→ SET EXERCISE
Render the rows below as a Markdown table with columns No. and Text, starting at the first line and stopping after the line that contains "click(301, 13)". Leave out blank lines.

→ EXERCISE DATA

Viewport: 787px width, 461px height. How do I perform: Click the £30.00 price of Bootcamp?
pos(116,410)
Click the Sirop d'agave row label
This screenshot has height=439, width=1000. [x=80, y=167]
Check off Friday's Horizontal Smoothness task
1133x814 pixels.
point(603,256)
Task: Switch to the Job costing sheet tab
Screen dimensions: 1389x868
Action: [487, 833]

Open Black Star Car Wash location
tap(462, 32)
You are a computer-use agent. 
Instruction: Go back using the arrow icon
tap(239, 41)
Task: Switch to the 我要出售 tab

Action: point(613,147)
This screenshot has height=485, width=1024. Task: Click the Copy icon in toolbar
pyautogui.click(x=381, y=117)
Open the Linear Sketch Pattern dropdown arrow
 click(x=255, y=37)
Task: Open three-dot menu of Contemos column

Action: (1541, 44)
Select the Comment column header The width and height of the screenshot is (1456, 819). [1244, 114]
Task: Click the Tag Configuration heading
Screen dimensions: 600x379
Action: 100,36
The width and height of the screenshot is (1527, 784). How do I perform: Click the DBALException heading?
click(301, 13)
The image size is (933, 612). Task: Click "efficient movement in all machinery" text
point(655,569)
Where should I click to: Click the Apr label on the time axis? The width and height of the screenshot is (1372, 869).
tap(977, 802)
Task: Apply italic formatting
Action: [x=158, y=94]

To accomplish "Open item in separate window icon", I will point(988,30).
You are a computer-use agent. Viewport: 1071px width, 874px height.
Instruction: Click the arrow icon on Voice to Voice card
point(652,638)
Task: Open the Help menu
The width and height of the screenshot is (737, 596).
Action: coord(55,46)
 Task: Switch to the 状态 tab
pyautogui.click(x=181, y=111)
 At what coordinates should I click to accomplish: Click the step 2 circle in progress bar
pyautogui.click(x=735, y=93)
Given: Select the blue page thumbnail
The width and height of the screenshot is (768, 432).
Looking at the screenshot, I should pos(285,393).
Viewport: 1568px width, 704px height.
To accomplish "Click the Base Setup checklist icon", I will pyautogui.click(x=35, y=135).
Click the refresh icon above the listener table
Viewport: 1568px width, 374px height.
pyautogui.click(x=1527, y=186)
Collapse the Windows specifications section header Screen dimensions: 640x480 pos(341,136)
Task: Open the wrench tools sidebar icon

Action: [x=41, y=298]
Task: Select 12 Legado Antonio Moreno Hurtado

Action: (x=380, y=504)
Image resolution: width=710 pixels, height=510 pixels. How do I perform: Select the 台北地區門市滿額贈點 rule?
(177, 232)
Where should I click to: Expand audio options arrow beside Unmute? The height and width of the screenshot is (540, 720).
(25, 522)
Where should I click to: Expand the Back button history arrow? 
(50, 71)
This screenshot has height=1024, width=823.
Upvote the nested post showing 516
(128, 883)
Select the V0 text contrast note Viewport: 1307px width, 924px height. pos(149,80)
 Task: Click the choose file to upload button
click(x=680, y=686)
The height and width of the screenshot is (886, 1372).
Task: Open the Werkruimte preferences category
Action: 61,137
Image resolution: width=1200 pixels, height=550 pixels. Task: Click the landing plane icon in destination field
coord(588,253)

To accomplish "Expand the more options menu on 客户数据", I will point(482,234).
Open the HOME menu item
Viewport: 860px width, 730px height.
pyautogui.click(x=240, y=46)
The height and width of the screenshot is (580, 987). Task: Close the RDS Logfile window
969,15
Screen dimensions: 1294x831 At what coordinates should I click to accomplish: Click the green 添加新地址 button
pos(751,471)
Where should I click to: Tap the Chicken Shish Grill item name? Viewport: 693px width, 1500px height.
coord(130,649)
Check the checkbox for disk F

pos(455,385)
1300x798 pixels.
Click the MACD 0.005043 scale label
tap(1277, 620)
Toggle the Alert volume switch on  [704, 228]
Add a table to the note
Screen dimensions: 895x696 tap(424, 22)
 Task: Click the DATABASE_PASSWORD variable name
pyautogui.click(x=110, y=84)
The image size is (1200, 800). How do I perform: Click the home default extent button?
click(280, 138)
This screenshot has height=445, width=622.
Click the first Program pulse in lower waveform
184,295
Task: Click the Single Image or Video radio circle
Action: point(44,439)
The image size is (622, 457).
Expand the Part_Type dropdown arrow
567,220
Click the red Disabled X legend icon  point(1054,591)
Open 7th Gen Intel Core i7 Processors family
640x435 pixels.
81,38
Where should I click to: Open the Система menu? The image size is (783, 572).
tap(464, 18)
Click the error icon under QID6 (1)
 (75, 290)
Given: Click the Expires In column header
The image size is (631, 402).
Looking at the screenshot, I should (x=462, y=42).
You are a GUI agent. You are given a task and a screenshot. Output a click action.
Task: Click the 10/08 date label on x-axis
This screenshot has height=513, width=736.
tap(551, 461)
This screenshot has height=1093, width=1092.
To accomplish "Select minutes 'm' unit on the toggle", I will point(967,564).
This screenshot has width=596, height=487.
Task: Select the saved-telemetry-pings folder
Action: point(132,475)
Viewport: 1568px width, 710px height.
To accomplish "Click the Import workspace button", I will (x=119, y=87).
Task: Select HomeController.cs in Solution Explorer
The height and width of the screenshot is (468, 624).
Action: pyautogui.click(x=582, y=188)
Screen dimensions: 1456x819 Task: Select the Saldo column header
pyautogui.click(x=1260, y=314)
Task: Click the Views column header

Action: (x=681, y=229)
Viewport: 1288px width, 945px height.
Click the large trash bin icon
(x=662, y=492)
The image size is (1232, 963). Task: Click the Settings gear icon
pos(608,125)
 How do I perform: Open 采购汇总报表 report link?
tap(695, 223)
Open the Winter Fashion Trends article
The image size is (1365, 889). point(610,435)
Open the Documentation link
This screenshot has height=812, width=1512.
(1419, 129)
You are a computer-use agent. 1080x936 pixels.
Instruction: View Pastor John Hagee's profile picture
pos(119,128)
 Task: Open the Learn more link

→ ANSWER TO THIS TASK
| No. | Text |
|---|---|
| 1 | Viewport: 787px width, 461px height. How do I perform: Click the £30.00 price of Bootcamp? |
| 2 | pos(116,410) |
| 3 | Click the Sirop d'agave row label |
| 4 | This screenshot has height=439, width=1000. [x=80, y=167] |
| 5 | Check off Friday's Horizontal Smoothness task |
| 6 | 1133x814 pixels. |
| 7 | point(603,256) |
| 8 | Task: Switch to the Job costing sheet tab |
| 9 | Screen dimensions: 1389x868 |
| 10 | Action: [487, 833] |
| 11 | Open Black Star Car Wash location |
| 12 | tap(462, 32) |
| 13 | You are a computer-use agent.  |
| 14 | Instruction: Go back using the arrow icon |
| 15 | tap(239, 41) |
| 16 | Task: Switch to the 我要出售 tab |
| 17 | Action: point(613,147) |
| 18 | This screenshot has height=485, width=1024. Task: Click the Copy icon in toolbar |
| 19 | pyautogui.click(x=381, y=117) |
| 20 | Open the Linear Sketch Pattern dropdown arrow |
| 21 |  click(x=255, y=37) |
| 22 | Task: Open three-dot menu of Contemos column |
| 23 | Action: (1541, 44) |
| 24 | Select the Comment column header The width and height of the screenshot is (1456, 819). [1244, 114] |
| 25 | Task: Click the Tag Configuration heading |
| 26 | Screen dimensions: 600x379 |
| 27 | Action: 100,36 |
| 28 | The width and height of the screenshot is (1527, 784). How do I perform: Click the DBALException heading? |
| 29 | click(301, 13) |